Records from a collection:
──────────────────────────────
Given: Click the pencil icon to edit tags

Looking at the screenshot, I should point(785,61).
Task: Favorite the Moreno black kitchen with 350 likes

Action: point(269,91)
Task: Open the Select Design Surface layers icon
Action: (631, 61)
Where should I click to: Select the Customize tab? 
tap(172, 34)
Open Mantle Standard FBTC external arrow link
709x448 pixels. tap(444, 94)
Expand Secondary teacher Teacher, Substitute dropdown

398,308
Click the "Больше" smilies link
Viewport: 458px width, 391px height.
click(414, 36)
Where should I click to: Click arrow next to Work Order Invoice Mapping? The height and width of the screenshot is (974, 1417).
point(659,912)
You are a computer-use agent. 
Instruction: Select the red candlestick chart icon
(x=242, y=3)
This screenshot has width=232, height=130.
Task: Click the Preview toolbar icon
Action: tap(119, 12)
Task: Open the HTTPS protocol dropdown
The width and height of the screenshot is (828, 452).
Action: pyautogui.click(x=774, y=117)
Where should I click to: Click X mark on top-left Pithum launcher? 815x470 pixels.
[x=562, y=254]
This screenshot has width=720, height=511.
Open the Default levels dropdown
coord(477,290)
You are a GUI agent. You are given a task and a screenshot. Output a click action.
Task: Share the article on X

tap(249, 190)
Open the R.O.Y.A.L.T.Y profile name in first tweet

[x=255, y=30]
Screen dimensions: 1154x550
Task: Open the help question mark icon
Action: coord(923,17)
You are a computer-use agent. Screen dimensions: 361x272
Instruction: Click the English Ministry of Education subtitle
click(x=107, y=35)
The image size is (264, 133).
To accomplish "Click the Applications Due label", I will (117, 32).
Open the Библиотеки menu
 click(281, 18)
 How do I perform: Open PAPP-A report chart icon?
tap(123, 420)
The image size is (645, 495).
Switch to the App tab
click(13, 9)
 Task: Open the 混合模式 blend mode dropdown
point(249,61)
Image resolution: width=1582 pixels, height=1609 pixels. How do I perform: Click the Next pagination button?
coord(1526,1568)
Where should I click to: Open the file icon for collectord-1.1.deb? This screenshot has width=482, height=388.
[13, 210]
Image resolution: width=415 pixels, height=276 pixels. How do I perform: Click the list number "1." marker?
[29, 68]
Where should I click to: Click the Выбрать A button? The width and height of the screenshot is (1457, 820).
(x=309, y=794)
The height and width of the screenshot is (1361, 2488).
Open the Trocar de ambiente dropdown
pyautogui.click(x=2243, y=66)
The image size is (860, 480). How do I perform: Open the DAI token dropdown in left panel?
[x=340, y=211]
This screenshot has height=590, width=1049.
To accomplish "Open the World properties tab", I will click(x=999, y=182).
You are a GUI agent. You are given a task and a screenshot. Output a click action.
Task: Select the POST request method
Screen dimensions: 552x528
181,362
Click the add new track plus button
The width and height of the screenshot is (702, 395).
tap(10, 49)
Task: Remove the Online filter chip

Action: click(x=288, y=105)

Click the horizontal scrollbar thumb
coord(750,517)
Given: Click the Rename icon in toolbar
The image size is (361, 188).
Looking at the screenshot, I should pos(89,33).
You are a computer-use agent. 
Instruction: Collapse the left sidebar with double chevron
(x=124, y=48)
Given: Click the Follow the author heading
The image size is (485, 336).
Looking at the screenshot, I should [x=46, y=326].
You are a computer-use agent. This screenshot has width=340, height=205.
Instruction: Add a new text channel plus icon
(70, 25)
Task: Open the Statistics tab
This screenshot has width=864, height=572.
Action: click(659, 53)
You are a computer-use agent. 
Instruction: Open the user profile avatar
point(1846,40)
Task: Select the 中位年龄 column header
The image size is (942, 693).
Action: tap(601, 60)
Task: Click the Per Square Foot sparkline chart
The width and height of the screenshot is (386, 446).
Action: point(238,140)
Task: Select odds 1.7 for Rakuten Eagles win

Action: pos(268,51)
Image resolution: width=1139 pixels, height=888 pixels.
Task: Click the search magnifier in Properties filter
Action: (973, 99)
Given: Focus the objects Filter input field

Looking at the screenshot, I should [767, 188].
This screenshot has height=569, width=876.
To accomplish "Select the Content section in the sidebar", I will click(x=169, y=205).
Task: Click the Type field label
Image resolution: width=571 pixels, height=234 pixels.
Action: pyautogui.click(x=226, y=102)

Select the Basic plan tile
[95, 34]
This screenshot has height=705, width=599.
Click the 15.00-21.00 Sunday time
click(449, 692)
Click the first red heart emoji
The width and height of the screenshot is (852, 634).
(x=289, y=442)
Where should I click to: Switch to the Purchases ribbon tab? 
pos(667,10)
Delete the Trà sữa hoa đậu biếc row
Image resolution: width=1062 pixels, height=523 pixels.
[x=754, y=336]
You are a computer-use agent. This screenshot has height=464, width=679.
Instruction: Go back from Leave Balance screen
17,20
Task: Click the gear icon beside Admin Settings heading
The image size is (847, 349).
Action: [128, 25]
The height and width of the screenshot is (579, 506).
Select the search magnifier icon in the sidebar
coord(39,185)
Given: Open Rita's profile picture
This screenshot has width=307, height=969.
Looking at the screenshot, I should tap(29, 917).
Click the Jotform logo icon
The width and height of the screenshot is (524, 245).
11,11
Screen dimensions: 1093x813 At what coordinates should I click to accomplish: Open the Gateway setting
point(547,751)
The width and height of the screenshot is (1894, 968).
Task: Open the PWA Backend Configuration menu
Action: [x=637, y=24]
──────────────────────────────
Put every line of the entries above into a JSON list of strings, one string per line, and leave out the blank lines.

Completed exercise:
[
  "Given: Click the pencil icon to edit tags",
  "Looking at the screenshot, I should point(785,61).",
  "Task: Favorite the Moreno black kitchen with 350 likes",
  "Action: point(269,91)",
  "Task: Open the Select Design Surface layers icon",
  "Action: (631, 61)",
  "Where should I click to: Select the Customize tab? ",
  "tap(172, 34)",
  "Open Mantle Standard FBTC external arrow link",
  "709x448 pixels. tap(444, 94)",
  "Expand Secondary teacher Teacher, Substitute dropdown",
  "398,308",
  "Click the \"Больше\" smilies link",
  "Viewport: 458px width, 391px height.",
  "click(414, 36)",
  "Where should I click to: Click arrow next to Work Order Invoice Mapping? The height and width of the screenshot is (974, 1417).",
  "point(659,912)",
  "You are a computer-use agent. ",
  "Instruction: Select the red candlestick chart icon",
  "(x=242, y=3)",
  "This screenshot has width=232, height=130.",
  "Task: Click the Preview toolbar icon",
  "Action: tap(119, 12)",
  "Task: Open the HTTPS protocol dropdown",
  "The width and height of the screenshot is (828, 452).",
  "Action: pyautogui.click(x=774, y=117)",
  "Where should I click to: Click X mark on top-left Pithum launcher? 815x470 pixels.",
  "[x=562, y=254]",
  "This screenshot has width=720, height=511.",
  "Open the Default levels dropdown",
  "coord(477,290)",
  "You are a GUI agent. You are given a task and a screenshot. Output a click action.",
  "Task: Share the article on X",
  "tap(249, 190)",
  "Open the R.O.Y.A.L.T.Y profile name in first tweet",
  "[x=255, y=30]",
  "Screen dimensions: 1154x550",
  "Task: Open the help question mark icon",
  "Action: coord(923,17)",
  "You are a computer-use agent. Screen dimensions: 361x272",
  "Instruction: Click the English Ministry of Education subtitle",
  "click(x=107, y=35)",
  "The image size is (264, 133).",
  "To accomplish \"Click the Applications Due label\", I will (117, 32).",
  "Open the Библиотеки menu",
  " click(281, 18)",
  " How do I perform: Open PAPP-A report chart icon?",
  "tap(123, 420)",
  "The image size is (645, 495).",
  "Switch to the App tab",
  "click(13, 9)",
  " Task: Open the 混合模式 blend mode dropdown",
  "point(249,61)",
  "Image resolution: width=1582 pixels, height=1609 pixels. How do I perform: Click the Next pagination button?",
  "coord(1526,1568)",
  "Where should I click to: Open the file icon for collectord-1.1.deb? This screenshot has width=482, height=388.",
  "[13, 210]",
  "Image resolution: width=415 pixels, height=276 pixels. How do I perform: Click the list number \"1.\" marker?",
  "[29, 68]",
  "Where should I click to: Click the Выбрать A button? The width and height of the screenshot is (1457, 820).",
  "(x=309, y=794)",
  "The height and width of the screenshot is (1361, 2488).",
  "Open the Trocar de ambiente dropdown",
  "pyautogui.click(x=2243, y=66)",
  "The image size is (860, 480). How do I perform: Open the DAI token dropdown in left panel?",
  "[x=340, y=211]",
  "This screenshot has height=590, width=1049.",
  "To accomplish \"Open the World properties tab\", I will click(x=999, y=182).",
  "You are a GUI agent. You are given a task and a screenshot. Output a click action.",
  "Task: Select the POST request method",
  "Screen dimensions: 552x528",
  "181,362",
  "Click the add new track plus button",
  "The width and height of the screenshot is (702, 395).",
  "tap(10, 49)",
  "Task: Remove the Online filter chip",
  "Action: click(x=288, y=105)",
  "Click the horizontal scrollbar thumb",
  "coord(750,517)",
  "Given: Click the Rename icon in toolbar",
  "The image size is (361, 188).",
  "Looking at the screenshot, I should pos(89,33).",
  "You are a computer-use agent. ",
  "Instruction: Collapse the left sidebar with double chevron",
  "(x=124, y=48)",
  "Given: Click the Follow the author heading",
  "The image size is (485, 336).",
  "Looking at the screenshot, I should [x=46, y=326].",
  "You are a computer-use agent. This screenshot has width=340, height=205.",
  "Instruction: Add a new text channel plus icon",
  "(70, 25)",
  "Task: Open the Statistics tab",
  "This screenshot has width=864, height=572.",
  "Action: click(659, 53)",
  "You are a computer-use agent. ",
  "Instruction: Open the user profile avatar",
  "point(1846,40)",
  "Task: Select the 中位年龄 column header",
  "The image size is (942, 693).",
  "Action: tap(601, 60)",
  "Task: Click the Per Square Foot sparkline chart",
  "The width and height of the screenshot is (386, 446).",
  "Action: point(238,140)",
  "Task: Select odds 1.7 for Rakuten Eagles win",
  "Action: pos(268,51)",
  "Image resolution: width=1139 pixels, height=888 pixels.",
  "Task: Click the search magnifier in Properties filter",
  "Action: (973, 99)",
  "Given: Focus the objects Filter input field",
  "Looking at the screenshot, I should [767, 188].",
  "This screenshot has height=569, width=876.",
  "To accomplish \"Select the Content section in the sidebar\", I will click(x=169, y=205).",
  "Task: Click the Type field label",
  "Image resolution: width=571 pixels, height=234 pixels.",
  "Action: pyautogui.click(x=226, y=102)",
  "Select the Basic plan tile",
  "[95, 34]",
  "This screenshot has height=705, width=599.",
  "Click the 15.00-21.00 Sunday time",
  "click(449, 692)",
  "Click the first red heart emoji",
  "The width and height of the screenshot is (852, 634).",
  "(x=289, y=442)",
  "Where should I click to: Switch to the Purchases ribbon tab? ",
  "pos(667,10)",
  "Delete the Trà sữa hoa đậu biếc row",
  "Image resolution: width=1062 pixels, height=523 pixels.",
  "[x=754, y=336]",
  "You are a computer-use agent. This screenshot has height=464, width=679.",
  "Instruction: Go back from Leave Balance screen",
  "17,20",
  "Task: Click the gear icon beside Admin Settings heading",
  "The image size is (847, 349).",
  "Action: [128, 25]",
  "The height and width of the screenshot is (579, 506).",
  "Select the search magnifier icon in the sidebar",
  "coord(39,185)",
  "Given: Open Rita's profile picture",
  "This screenshot has width=307, height=969.",
  "Looking at the screenshot, I should tap(29, 917).",
  "Click the Jotform logo icon",
  "The width and height of the screenshot is (524, 245).",
  "11,11",
  "Screen dimensions: 1093x813 At what coordinates should I click to accomplish: Open the Gateway setting",
  "point(547,751)",
  "The width and height of the screenshot is (1894, 968).",
  "Task: Open the PWA Backend Configuration menu",
  "Action: [x=637, y=24]"
]